Note that unlike regular expressions, PEG always starts with the first character, any match (other than nothing) returned by a call to match(patt, string) will therefore be a prefix of the string, up to and including the entire string.

Most interesting uses of pattern recognition will call for more than matching the longest substring. For those more complex cases, we have captures and actions.

Captures

A PegMatch defaults to the longest SubString when no captures are provided, or when the pattern succeeds but all captures within fail (#TODO I may change this behavior).
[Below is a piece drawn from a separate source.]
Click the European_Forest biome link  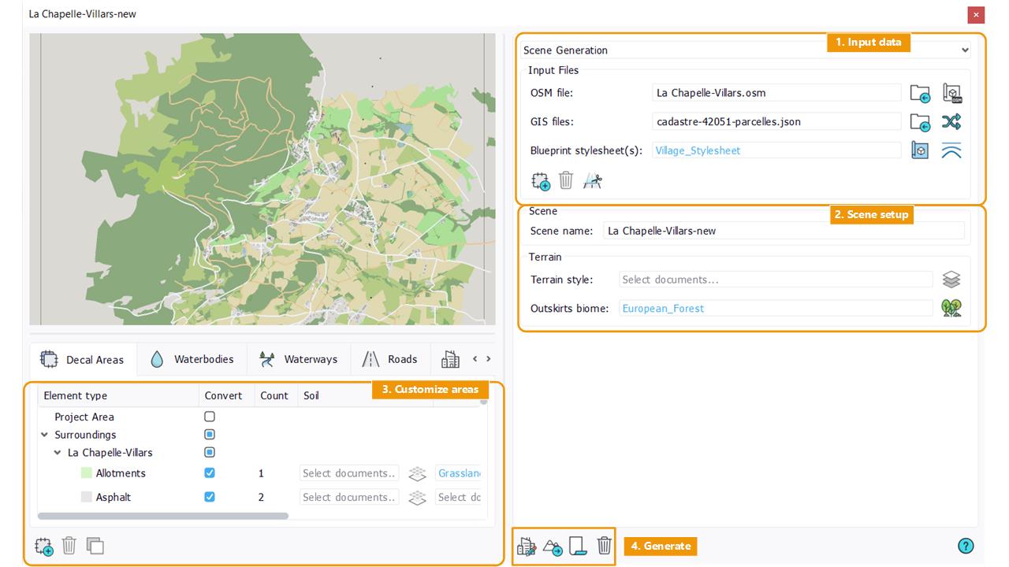click(x=663, y=309)
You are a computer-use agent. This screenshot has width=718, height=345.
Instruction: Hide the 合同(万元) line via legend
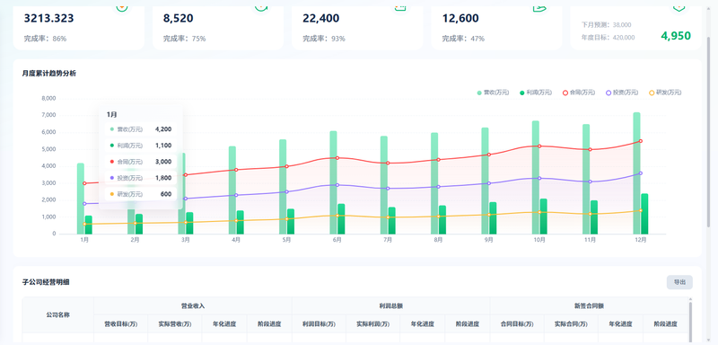(x=579, y=93)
To capture only the substring of interest, use C(patt) or just make a tuple (patt,). Don't forget the comma or Julia will interpret this as a group.

julia> match("" >> (P"56",), "1234567")
PegMatch(["56"])

This matches the empty string, fast-forwards to the first 56, and captures it. Note that the pattern is (P"56",), a tuple, not a group; this is syntax sugar for P("") >> C(P("56")).

[ ] Operation What it produces
[X] C(patt [, key]), captures the substring of patt
[X] (patt,), same as above, note the comma!
[X] (patt, key) key may be :symbol or "string"
[X] Cg(patt [, key]), captures a Vector of values produced by patt,
[X] [patt], ([patt], key) optionally tagged with key
[X] Cp() captures "" so PegMatch.offsets has the position
[ ] Cc(any) places any in .captures at the current offset
[X] Cr(patt [, key]) Range of indices [start:end] of patt, optional key
[ ] Ce(patt, :key), groups the captures ofpatt and creates an Expr
[ ] patt => :key with head :key and args [patt]...

Actions

A pattern may be modified with an action to be taken, either at runtime, or, more commonly, once the match has completed. These actions are supplied with all captures in patt, or the substring matched by patt itself if patt contains no captures of its own.

T(:label) doesn't capture, but rather, fails the match, records the position of that failure, and throws :label. If there is a rule by that name, it is attempted for error recovery, otherwise :label and the error position are attached to the PegFail struct, in the event that the whole pattern fails. The label :default is reserved by JLpeg for reporting failure of patterns which didn't otherwise throw a label.

[ ] Action Consequence
[X] A(patt, λ), the returns of function applied to the captures of patt
[X] patt |> λ
[ ] Anow(patt, λ), captures λ(C(patt)...) at match time, return
[ ] patt > λ nothing to fail the match
[ ] patt ./ λ fold/reduces captures with λ, captures last return
[X] T(:label), fail the match and throw :label
[X] patt % :label
[ ] M(patt, :label) mark a the region of patt for later reference
[ ] K(patt, :label, op) checK patt against the last marked region with op

Rules

To match recursive structures, patterns must be able to call themselves, which is a Rule. A collection of Rules is a Grammar.

As is the PEG convention, a rule reduction uses the left arrow , which you can type as \leftarrow (or in fact \lef[TAB]). We overload <= if you happen to hate Unicode. A simple Grammar can look like this:

abc_and = :a <= P"abc" * (:b | P"")
_123s   = :b  P"123"^1 * :a
abc123  = Grammar(abc_and, _123s)

match(abc123, "abc123123123abc123abc")

The @grammar and @rule macros are much prettier ways to make a pattern, however:

@grammar abc123 begin
    :a    "abc" * (:b | "")
    :b    "123"^1 * :a
end

@rule :a  ["abc"^0 * "123"]^1

Always use R"az" and S"abc" forms for ranges and sets in these macros, or you'll get the wrong result.

Dialects

The operator-combining pattern primitives are the basis of JLpeg. Being ordinary Julia code, they offer the maximum level of flexibility and power, and are the basis of the rest of the system.

For many uses, users may prefer one of the several dialects provided. These are parsers written in, of course, JLpeg itself, which compile down to ordinary patterns.